15 January 2016 Reporter

Rental growth increased by less than the inflation rate last year, highlighting just how favourable conditions are for tenants right now.

New figures from CoreLogic RP Data revealed that Australia’s median rental price increased 0.3 per cent in 2015.

CoreLogic RP Data research analyst Cameron Kusher said the rental market has never been as sluggish as it is currently.

“Furthermore, we’re expecting to see more of the same over the coming months due to increases in the supply of new housing, rental stock and a further slowdown in migration rates,” he said.

In Melbourne, the median house rent climbed 2.3 per cent from December 2014 to December 2015 to reach $458, while the median unit rent rose 2.1 per cent to $405.

In Canberra, houses rose 1.9 per cent over the same period to $507 and units climbed 2.1 per cent to $408.

Sydney houses rose 1.6 per cent to $612 and units jumped 3.4 per cent to $542.

In Hobart, houses climbed 0.3 per cent to $343 and units rose 3.7 per cent to $301.

Brisbane houses fell 0.2 per cent to $434 and units dropped 0.8 per cent to $408.

In Adelaide, houses fell 0.2 per cent to $370 and units dipped 0.9 per cent to $314.

Perth houses fell 7.9 per cent to $449 and units dropped 9.0 per cent to $402.

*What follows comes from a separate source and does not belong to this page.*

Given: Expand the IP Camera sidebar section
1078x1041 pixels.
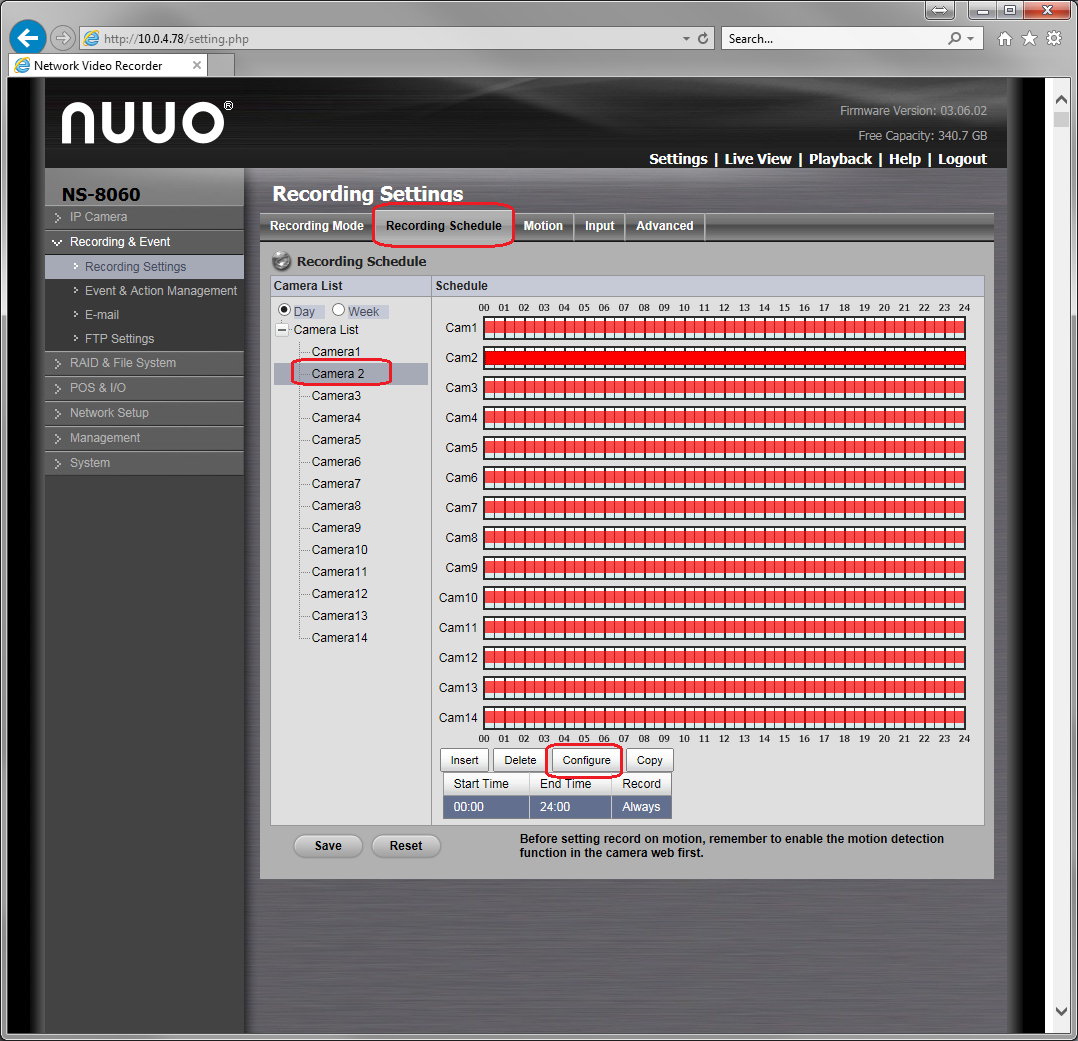Looking at the screenshot, I should pos(98,217).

Darwin houses dropped 13.5 per cent to $535 and units fell 12.6 per cent to $426.

Across the combined capital cities, house rents remained unchanged at $486, while units rose 1.8 per cent to $464.

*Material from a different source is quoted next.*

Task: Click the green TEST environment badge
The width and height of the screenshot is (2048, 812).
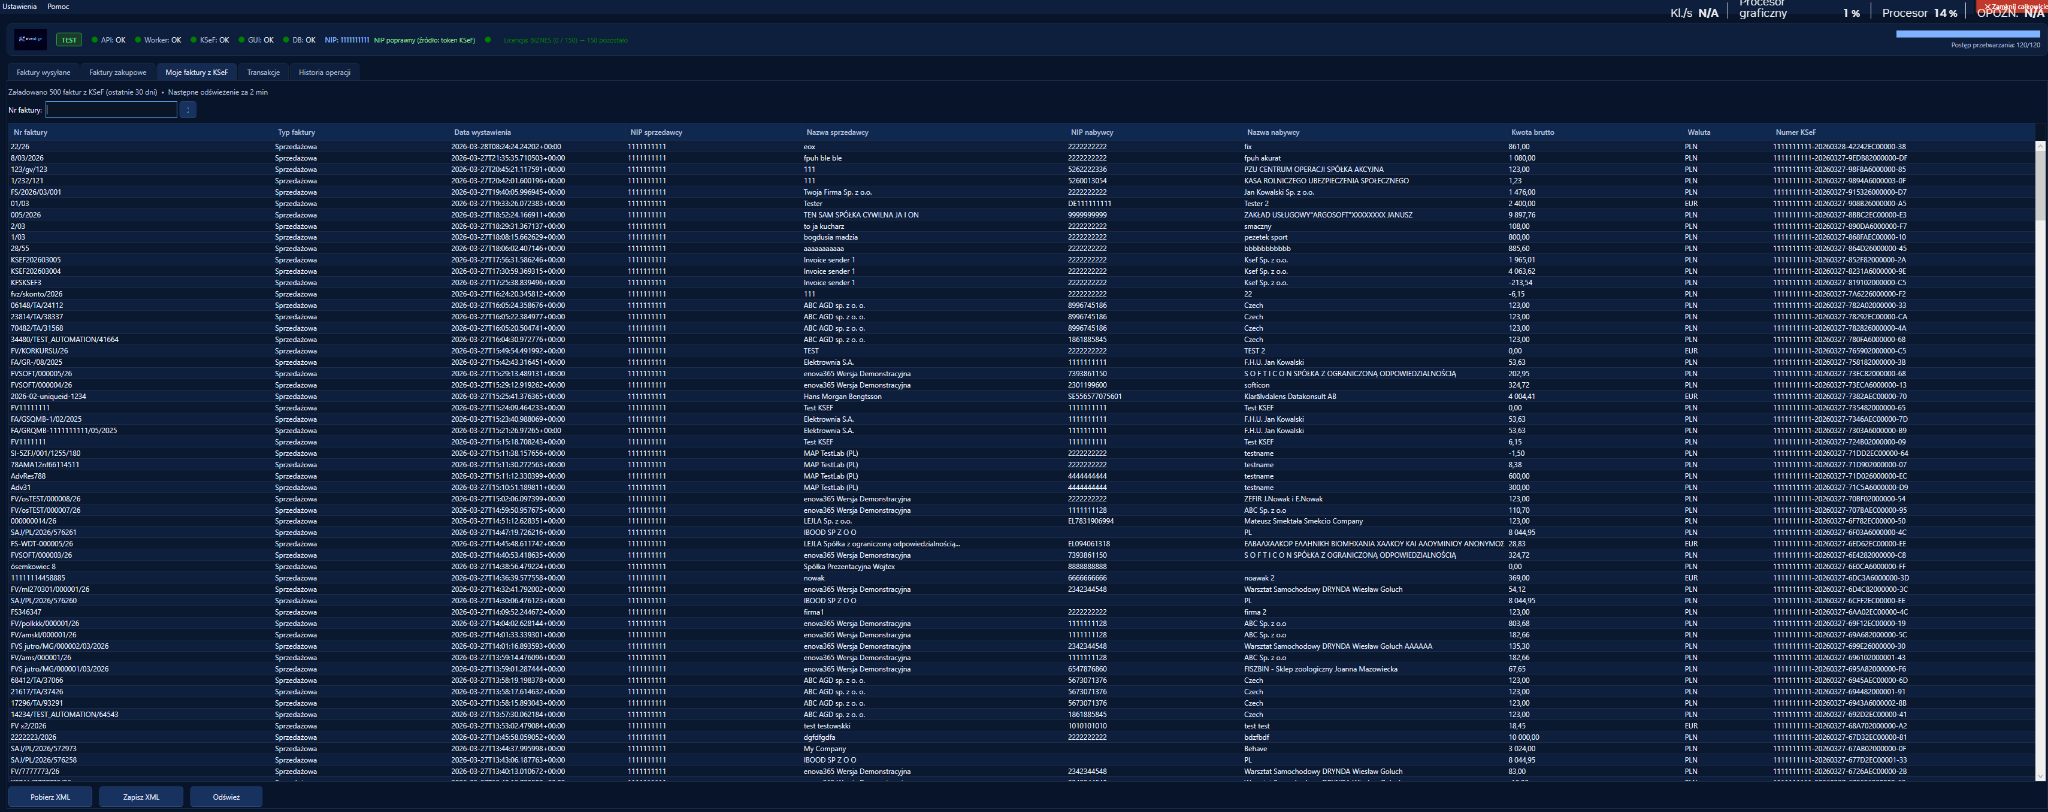Action: 68,40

Mr Kusher said a continuing increase of investment stock leaves little scope for landlords to increase rental rates, while low mortgage rates provides little incentive to push yields higher.

“We envisage that growth in rental rates is likely to remain weak or potentially slow even further over the coming months,” he said.

“The large pipeline of residential construction activity and recent high levels of investment demand means that renters are likely to continue to have plenty of choice.”